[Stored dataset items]
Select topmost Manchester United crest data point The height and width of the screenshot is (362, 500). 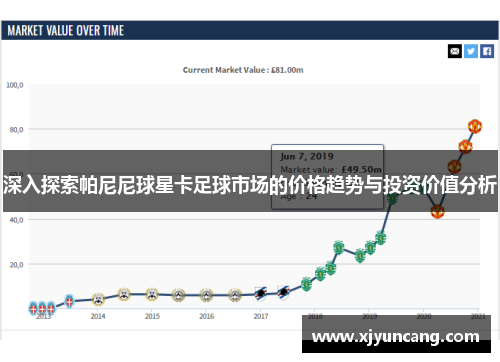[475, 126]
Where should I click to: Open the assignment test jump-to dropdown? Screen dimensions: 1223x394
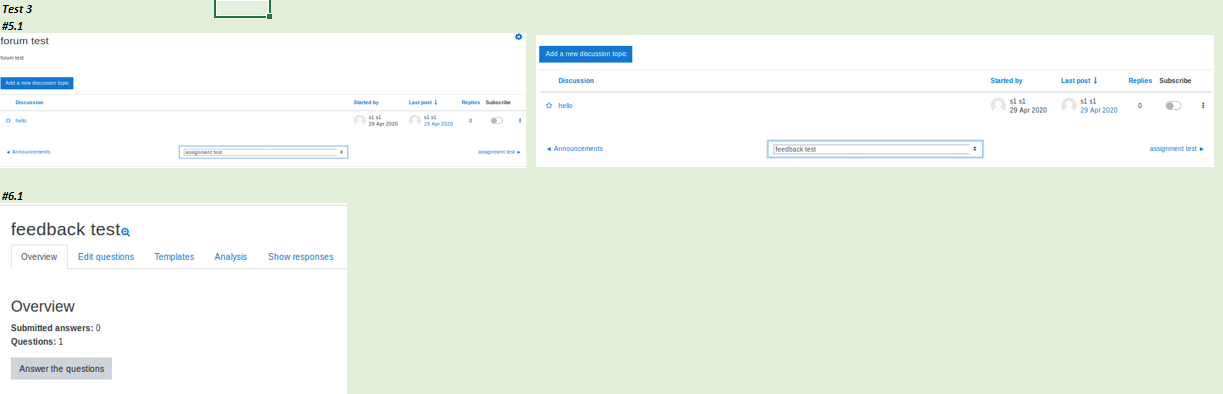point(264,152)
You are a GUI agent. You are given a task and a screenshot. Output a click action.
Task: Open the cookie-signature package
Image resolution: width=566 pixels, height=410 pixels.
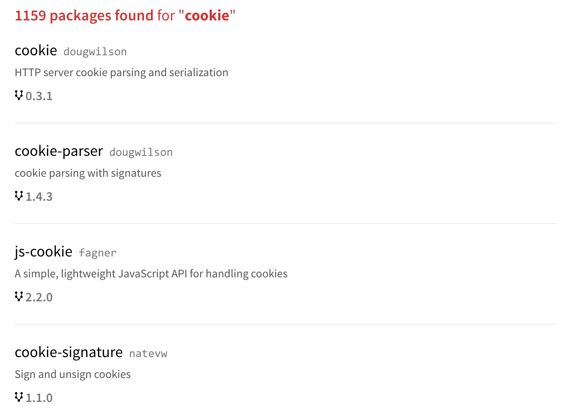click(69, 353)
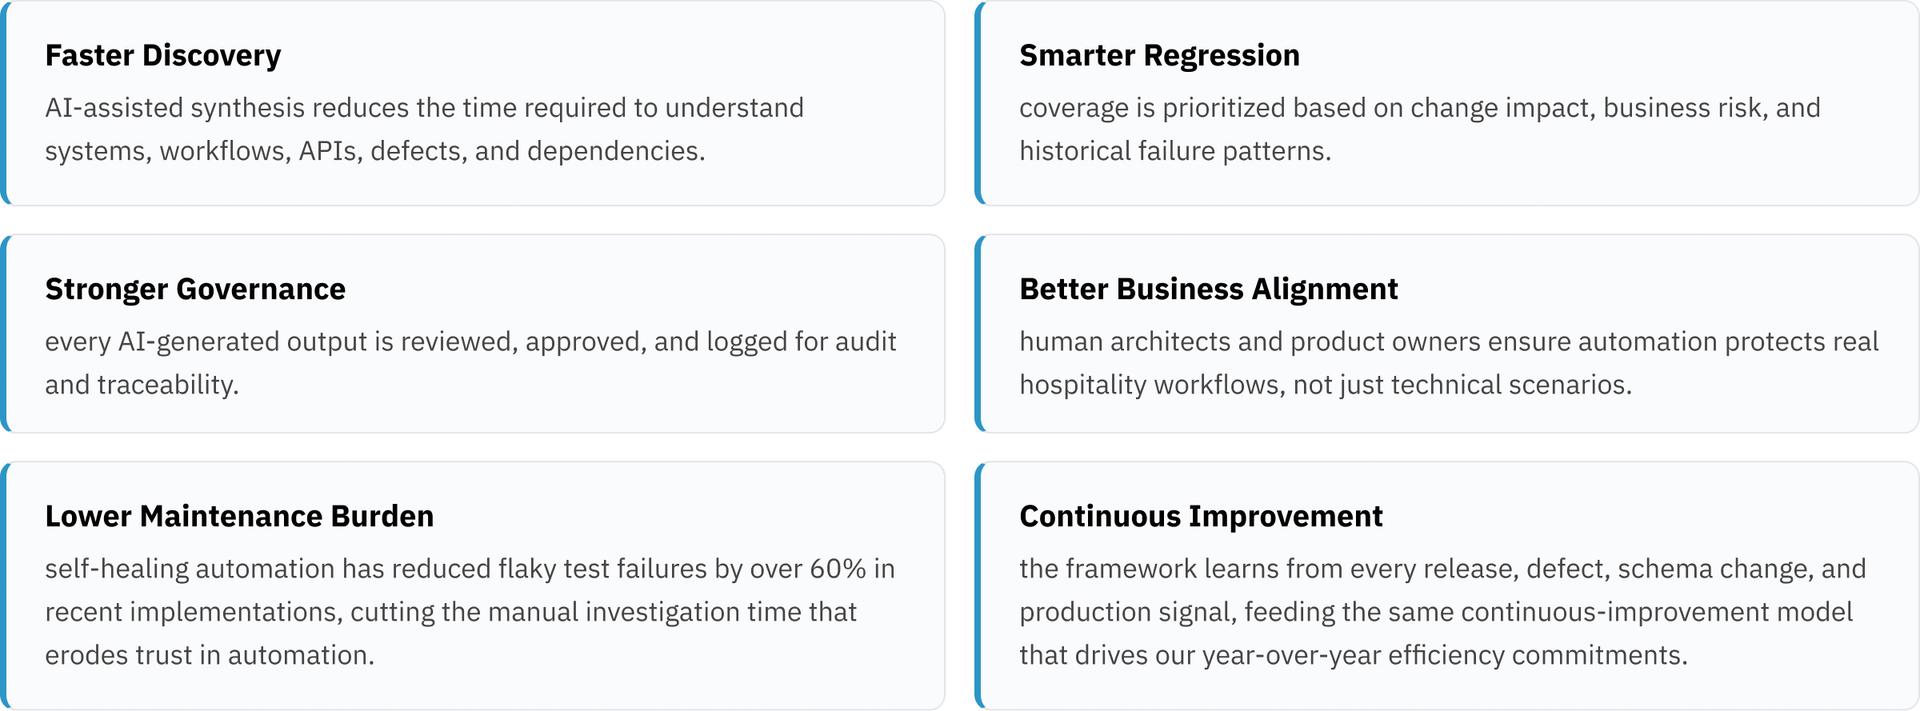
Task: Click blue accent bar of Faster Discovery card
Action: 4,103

**How to complete this task**. Retype exactly the lines above, starting at the line containing "You are a GUI" and ending with the last line, both included; leave out the pictures.

**Answer to this exercise**.
You are a GUI agent. You are given a task and a screenshot. Output a click action.
Task: Open the cookie-signature package
Image resolution: width=566 pixels, height=410 pixels.
click(69, 353)
Task: Click blue accent bar of Faster Discovery card
Action: 4,103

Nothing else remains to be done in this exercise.